Copy the records word for word, starting with the line that contains "The height and width of the screenshot is (589, 272)." and continuing through the end of the records. Don't include the pictures.

**** EXTRACTED INFORMATION

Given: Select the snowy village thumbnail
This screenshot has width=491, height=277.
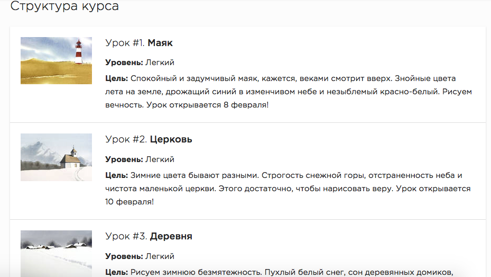Looking at the screenshot, I should [56, 253].
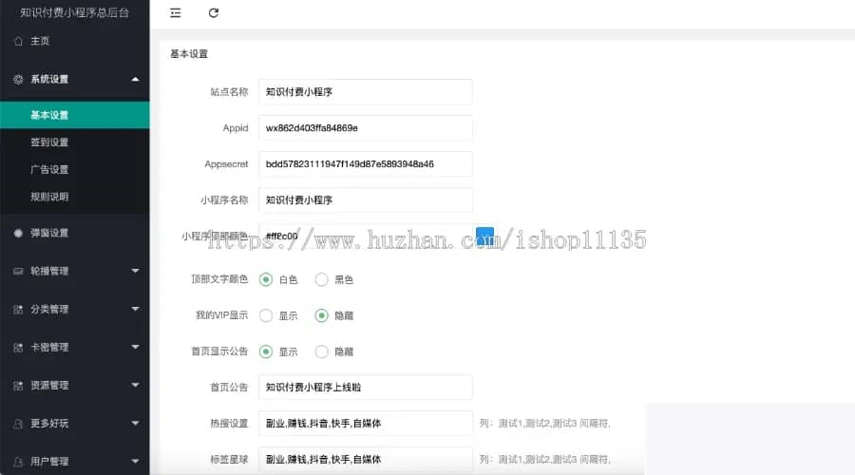Image resolution: width=855 pixels, height=475 pixels.
Task: Select 隐藏 for 首页显示公告 option
Action: (322, 352)
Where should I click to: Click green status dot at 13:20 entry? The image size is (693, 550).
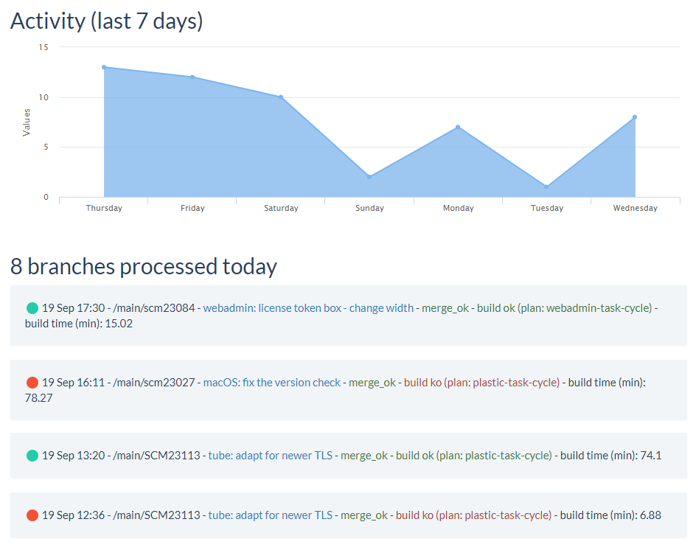point(32,456)

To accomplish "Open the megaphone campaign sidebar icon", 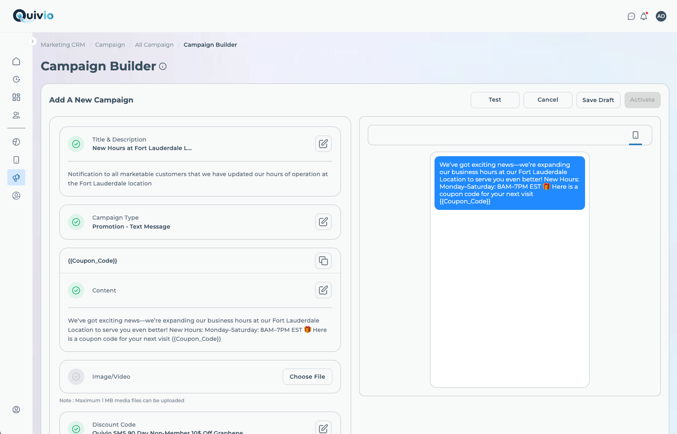I will pos(16,178).
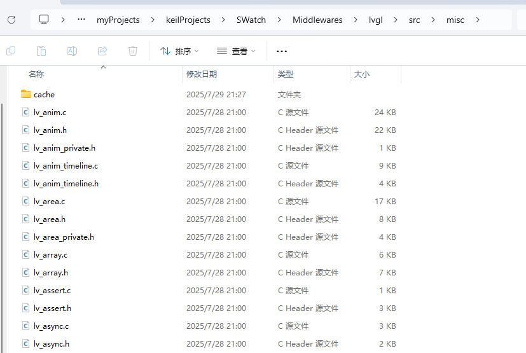This screenshot has height=353, width=526.
Task: Click the share icon in toolbar
Action: 102,51
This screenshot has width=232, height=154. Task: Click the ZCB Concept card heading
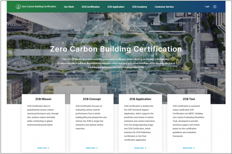[92, 99]
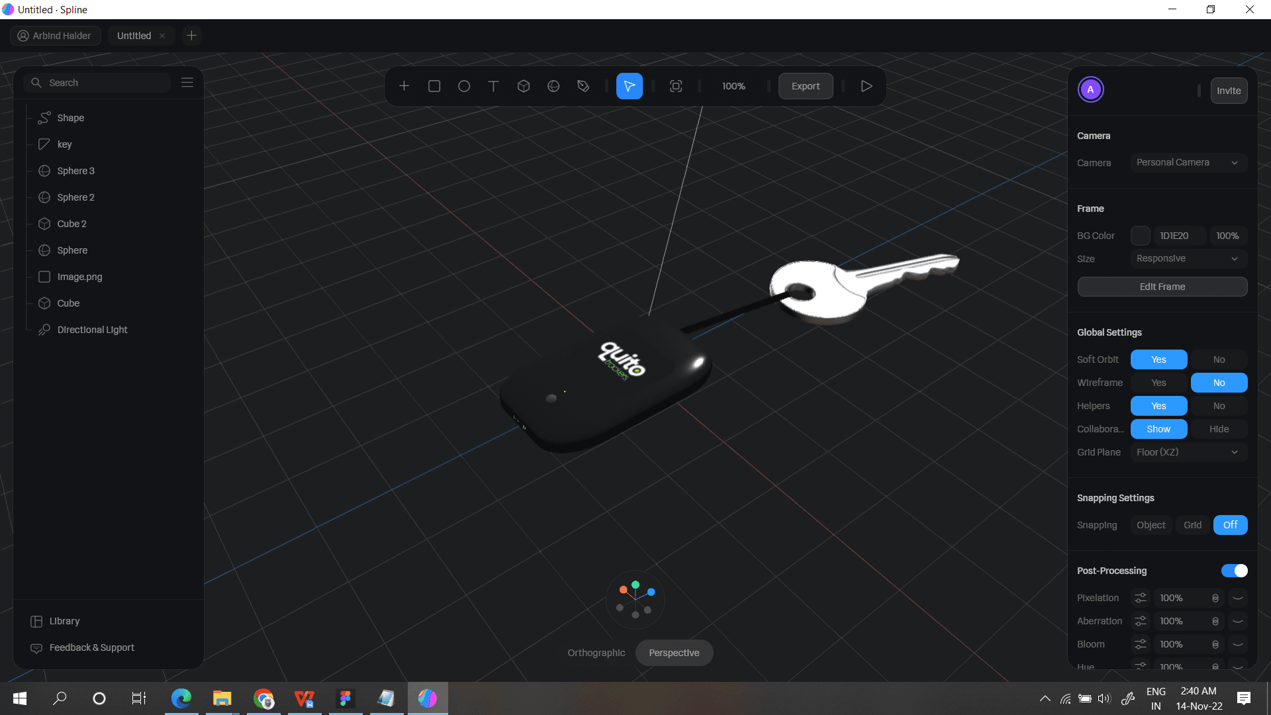This screenshot has width=1271, height=715.
Task: Select the Text tool
Action: pyautogui.click(x=493, y=86)
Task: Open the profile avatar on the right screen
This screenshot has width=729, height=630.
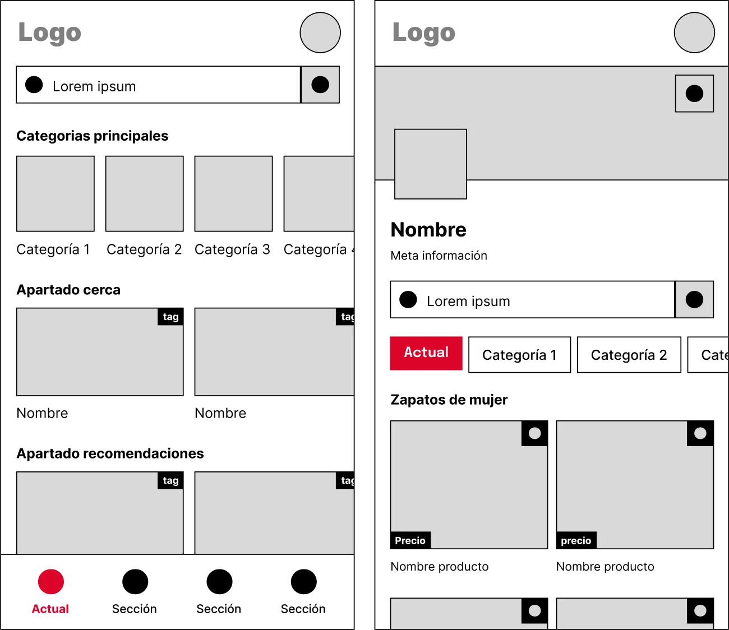Action: coord(694,33)
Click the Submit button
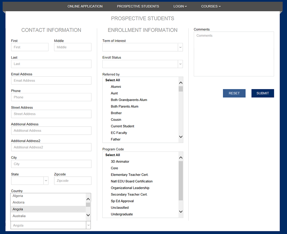The height and width of the screenshot is (234, 287). click(262, 93)
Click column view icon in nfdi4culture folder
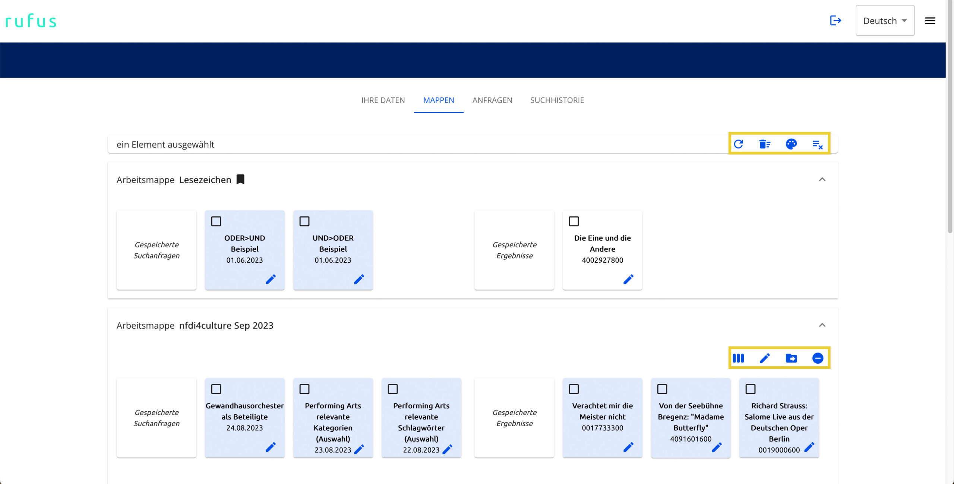Viewport: 954px width, 484px height. 738,358
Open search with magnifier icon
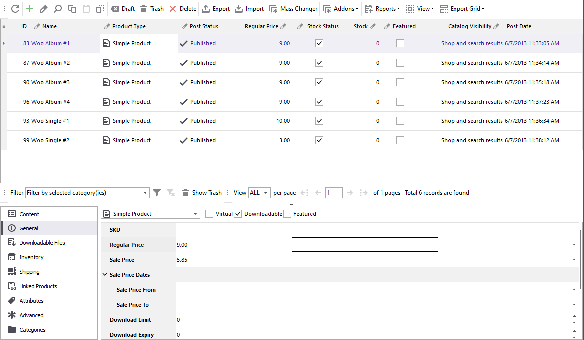 click(58, 9)
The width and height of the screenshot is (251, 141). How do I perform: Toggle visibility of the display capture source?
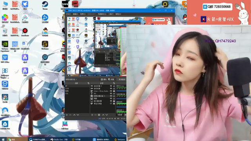click(x=111, y=101)
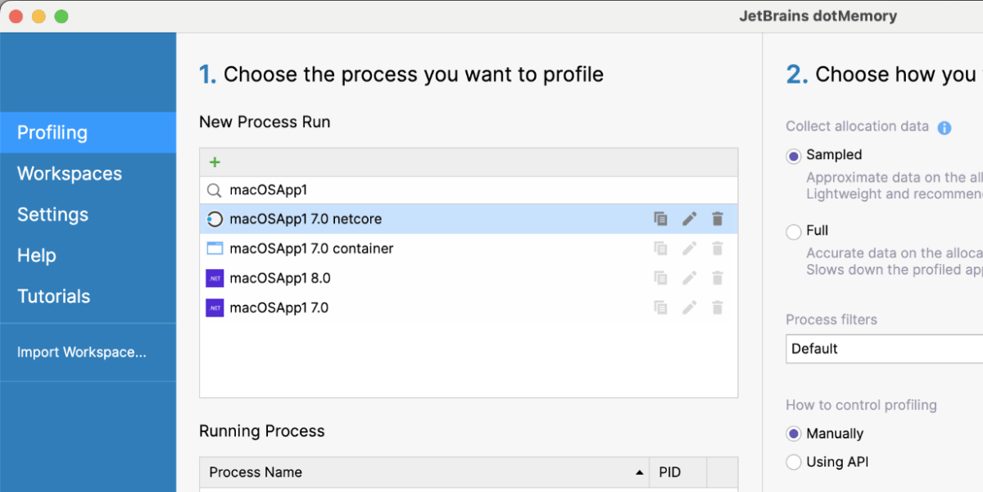
Task: Open the Tutorials section
Action: 54,297
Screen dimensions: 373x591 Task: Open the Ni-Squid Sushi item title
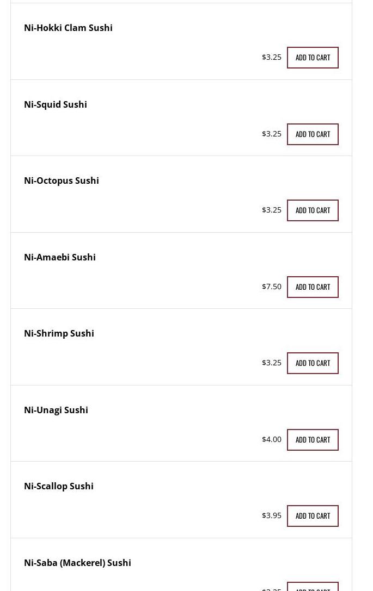(56, 104)

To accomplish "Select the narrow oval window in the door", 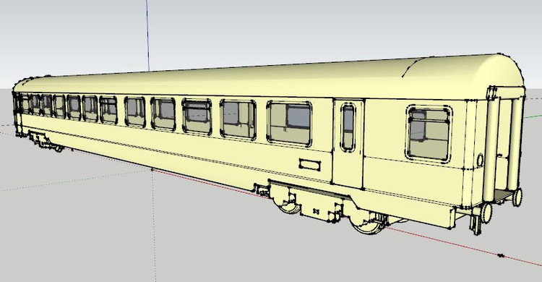I will tap(348, 127).
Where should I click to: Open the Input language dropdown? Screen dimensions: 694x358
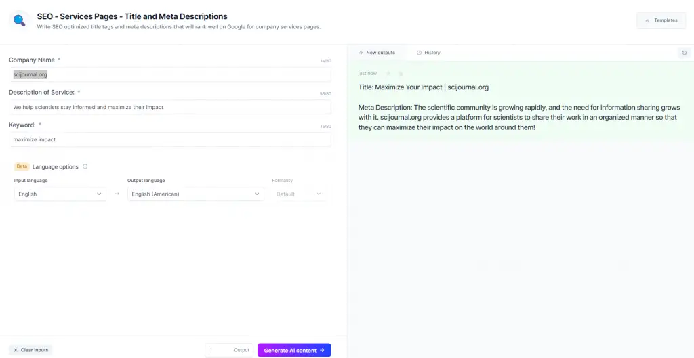[60, 194]
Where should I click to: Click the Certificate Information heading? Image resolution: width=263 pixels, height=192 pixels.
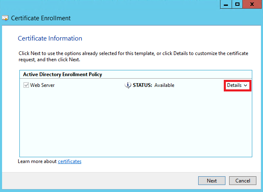coord(50,38)
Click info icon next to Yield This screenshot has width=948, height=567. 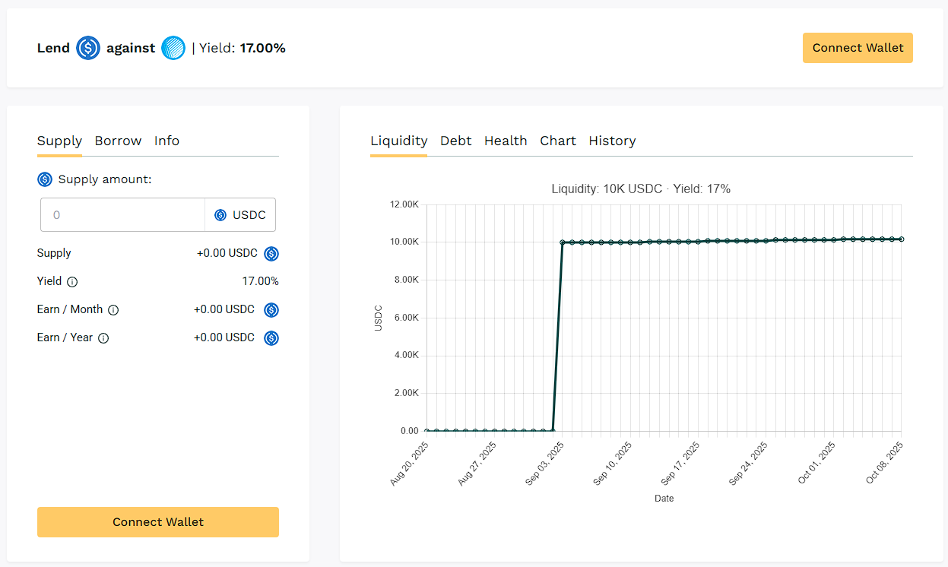pos(72,282)
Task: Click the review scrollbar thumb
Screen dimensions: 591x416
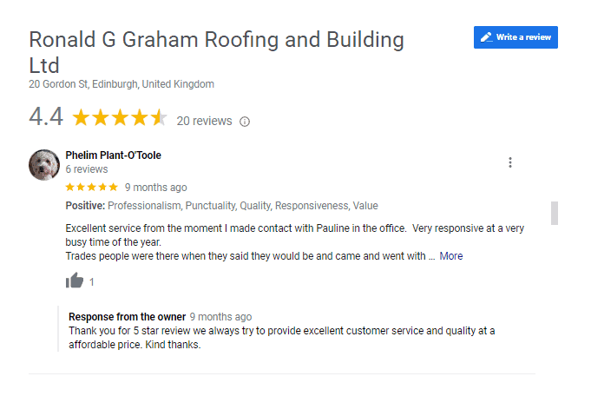Action: (554, 213)
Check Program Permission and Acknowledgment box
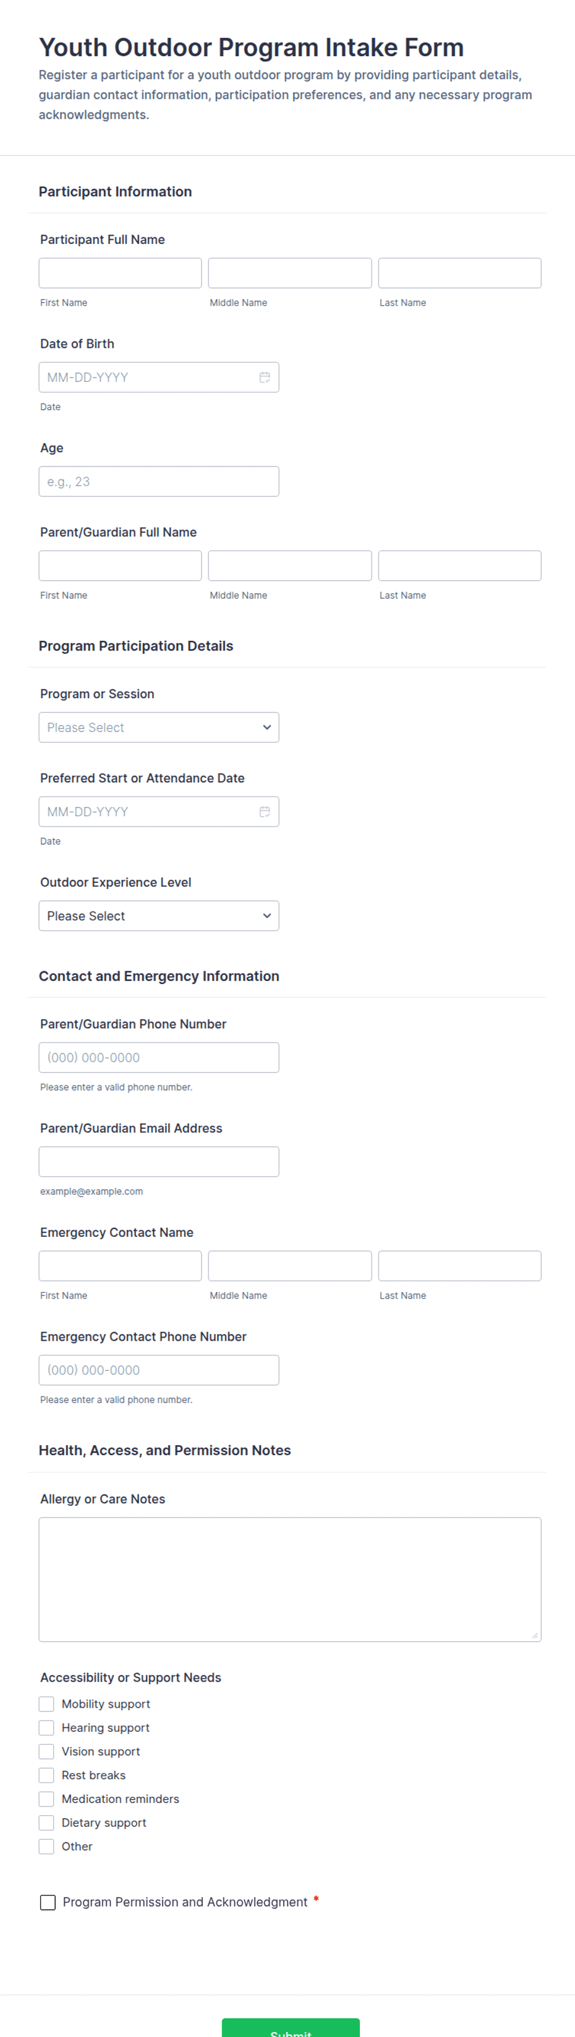The width and height of the screenshot is (575, 2037). (x=48, y=1902)
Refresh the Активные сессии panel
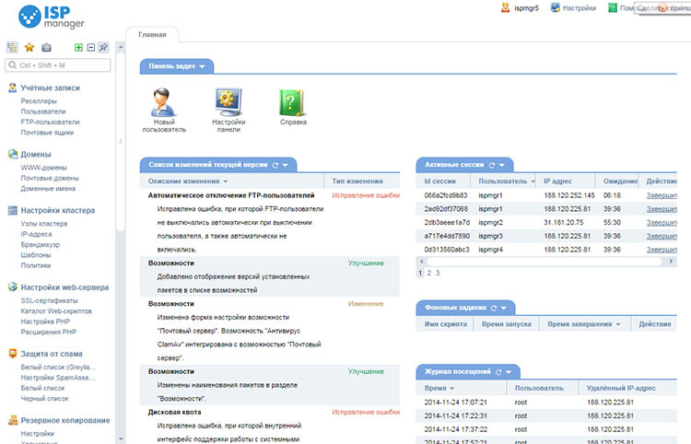The image size is (691, 444). tap(492, 165)
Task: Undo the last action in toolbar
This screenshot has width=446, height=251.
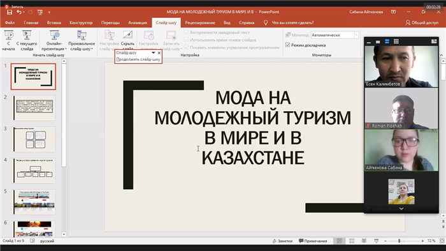Action: pos(19,12)

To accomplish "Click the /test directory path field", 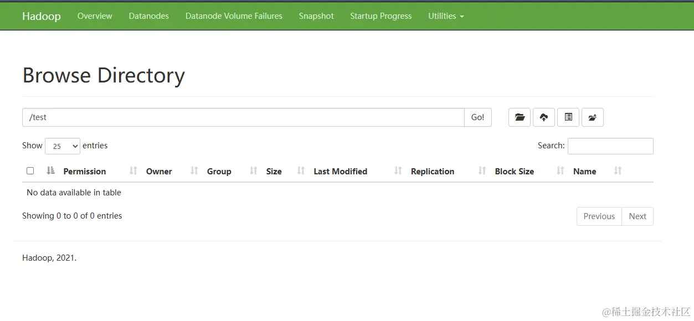I will pyautogui.click(x=243, y=117).
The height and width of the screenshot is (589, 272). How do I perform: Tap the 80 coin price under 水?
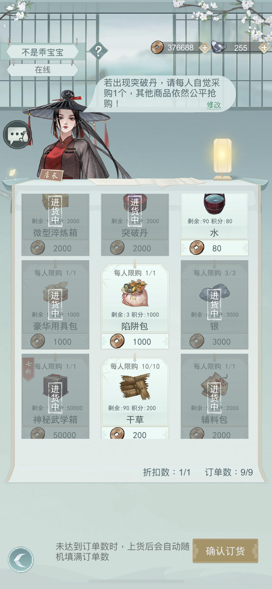coord(214,248)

********

• FINISHED ANSWER
The height and width of the screenshot is (589, 272). How do I perform: Tap the 80 coin price under 水?
coord(214,248)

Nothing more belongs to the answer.